- [Element lookup records]
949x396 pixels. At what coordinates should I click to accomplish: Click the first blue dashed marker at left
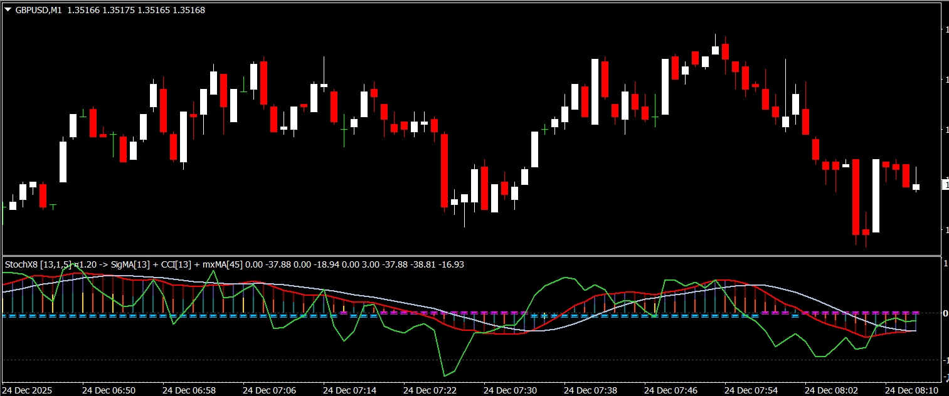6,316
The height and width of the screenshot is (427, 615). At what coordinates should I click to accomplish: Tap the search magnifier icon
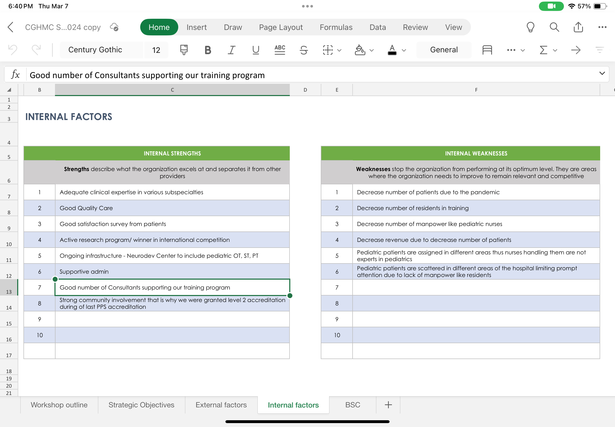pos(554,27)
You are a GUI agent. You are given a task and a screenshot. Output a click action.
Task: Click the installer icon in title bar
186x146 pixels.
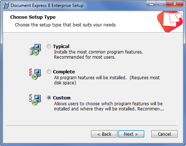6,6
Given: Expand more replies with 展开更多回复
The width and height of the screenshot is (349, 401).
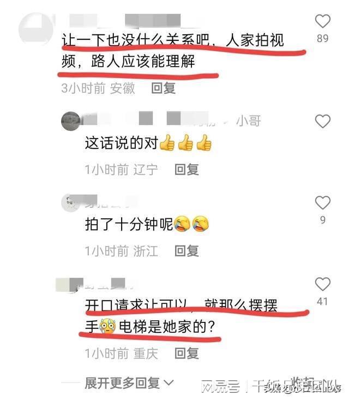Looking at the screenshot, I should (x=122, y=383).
---
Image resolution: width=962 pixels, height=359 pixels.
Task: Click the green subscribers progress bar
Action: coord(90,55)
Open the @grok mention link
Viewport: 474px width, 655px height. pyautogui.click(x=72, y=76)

- [REQUIRED TASK] Render the stretch of the listing from the line containing "The height and" through the line containing "pos(554,27)" as a numbered list, omitting blank lines and the pictures.

- [ANSWER TO THIS EXERCISE]
1. The height and width of the screenshot is (427, 615). At what coordinates should I click to accomplish: Tap the search magnifier icon
2. pos(554,27)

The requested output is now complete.